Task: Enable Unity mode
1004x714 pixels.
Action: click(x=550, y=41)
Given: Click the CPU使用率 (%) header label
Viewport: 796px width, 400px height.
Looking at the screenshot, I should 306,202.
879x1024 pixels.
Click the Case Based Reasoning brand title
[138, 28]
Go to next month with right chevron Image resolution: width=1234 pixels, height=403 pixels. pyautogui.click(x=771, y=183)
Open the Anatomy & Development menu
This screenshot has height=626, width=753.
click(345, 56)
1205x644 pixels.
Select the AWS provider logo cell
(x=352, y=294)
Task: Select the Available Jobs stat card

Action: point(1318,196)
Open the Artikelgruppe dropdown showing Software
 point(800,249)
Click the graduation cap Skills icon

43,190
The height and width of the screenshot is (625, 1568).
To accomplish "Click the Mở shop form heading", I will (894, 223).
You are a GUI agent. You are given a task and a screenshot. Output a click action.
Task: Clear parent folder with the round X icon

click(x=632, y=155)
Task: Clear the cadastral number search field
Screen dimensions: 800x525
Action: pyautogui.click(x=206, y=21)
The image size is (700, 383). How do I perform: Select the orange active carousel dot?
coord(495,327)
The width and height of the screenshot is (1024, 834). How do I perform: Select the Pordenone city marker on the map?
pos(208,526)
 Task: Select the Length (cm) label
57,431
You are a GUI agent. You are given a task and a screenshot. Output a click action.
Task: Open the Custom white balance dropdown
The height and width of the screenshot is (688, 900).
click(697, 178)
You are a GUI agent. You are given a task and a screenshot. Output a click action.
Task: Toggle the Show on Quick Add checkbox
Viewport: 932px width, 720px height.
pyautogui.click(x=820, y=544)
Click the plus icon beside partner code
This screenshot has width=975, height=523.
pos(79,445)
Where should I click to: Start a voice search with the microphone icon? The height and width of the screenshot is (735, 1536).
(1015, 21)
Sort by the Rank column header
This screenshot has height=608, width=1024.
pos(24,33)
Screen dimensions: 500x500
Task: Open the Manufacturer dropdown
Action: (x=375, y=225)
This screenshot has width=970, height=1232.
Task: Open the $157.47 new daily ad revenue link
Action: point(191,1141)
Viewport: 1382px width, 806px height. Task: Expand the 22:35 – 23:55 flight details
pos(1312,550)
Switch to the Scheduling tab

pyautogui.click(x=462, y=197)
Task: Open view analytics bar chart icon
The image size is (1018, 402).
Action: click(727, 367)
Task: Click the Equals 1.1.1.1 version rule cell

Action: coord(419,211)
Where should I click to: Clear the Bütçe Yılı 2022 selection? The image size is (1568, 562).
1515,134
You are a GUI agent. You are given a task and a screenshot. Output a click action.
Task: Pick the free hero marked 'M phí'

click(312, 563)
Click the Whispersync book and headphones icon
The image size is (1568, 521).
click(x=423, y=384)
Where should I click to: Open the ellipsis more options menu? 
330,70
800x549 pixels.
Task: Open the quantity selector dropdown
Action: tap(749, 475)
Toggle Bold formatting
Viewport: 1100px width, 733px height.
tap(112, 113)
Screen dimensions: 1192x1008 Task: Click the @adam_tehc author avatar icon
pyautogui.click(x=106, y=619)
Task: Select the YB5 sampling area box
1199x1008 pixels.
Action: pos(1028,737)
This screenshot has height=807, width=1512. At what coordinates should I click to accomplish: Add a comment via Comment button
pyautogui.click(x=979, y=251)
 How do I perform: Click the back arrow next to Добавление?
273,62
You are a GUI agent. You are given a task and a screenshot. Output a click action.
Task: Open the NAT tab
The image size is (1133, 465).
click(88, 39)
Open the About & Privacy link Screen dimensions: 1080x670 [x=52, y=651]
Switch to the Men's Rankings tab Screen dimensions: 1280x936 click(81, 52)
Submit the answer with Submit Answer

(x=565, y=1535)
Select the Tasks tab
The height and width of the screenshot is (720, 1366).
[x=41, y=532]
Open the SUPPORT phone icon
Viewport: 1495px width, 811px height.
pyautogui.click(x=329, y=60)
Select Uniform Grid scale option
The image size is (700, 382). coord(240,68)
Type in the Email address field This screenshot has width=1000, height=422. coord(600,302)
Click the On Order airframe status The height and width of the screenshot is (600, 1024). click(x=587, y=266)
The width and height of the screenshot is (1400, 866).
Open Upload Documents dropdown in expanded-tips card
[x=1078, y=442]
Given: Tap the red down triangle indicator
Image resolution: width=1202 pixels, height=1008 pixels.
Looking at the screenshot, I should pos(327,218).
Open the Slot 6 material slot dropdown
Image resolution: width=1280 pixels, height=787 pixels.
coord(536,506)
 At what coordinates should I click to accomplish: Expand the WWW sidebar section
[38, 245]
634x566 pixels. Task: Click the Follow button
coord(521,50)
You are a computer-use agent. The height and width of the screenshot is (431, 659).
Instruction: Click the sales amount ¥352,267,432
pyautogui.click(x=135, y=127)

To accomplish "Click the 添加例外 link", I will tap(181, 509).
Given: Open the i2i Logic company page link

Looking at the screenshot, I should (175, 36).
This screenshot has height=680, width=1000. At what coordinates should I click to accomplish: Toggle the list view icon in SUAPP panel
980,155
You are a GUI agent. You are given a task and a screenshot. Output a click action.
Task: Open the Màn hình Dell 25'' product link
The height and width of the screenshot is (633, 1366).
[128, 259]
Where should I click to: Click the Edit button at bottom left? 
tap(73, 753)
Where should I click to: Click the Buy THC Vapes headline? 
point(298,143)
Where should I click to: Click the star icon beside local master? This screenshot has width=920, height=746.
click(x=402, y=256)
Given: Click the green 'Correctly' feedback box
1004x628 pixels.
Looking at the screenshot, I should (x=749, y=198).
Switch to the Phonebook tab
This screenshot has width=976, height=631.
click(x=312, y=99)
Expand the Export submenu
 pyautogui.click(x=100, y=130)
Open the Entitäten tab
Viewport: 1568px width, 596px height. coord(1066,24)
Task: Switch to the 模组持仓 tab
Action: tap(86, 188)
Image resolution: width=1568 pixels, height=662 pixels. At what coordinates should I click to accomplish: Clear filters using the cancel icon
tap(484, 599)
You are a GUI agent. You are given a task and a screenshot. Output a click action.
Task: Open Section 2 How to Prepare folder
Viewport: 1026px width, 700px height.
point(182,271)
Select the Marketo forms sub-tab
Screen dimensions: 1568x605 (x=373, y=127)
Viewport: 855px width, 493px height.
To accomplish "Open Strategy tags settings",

TASK BRIEF => Show every line of the listing in which the string "will" can be found.

EXPECTED OUTPUT =>
To accomplish "Click the Mở shop form heading", I will (894, 223).
To accomplish "Click the 添加例外 link", I will tap(181, 509).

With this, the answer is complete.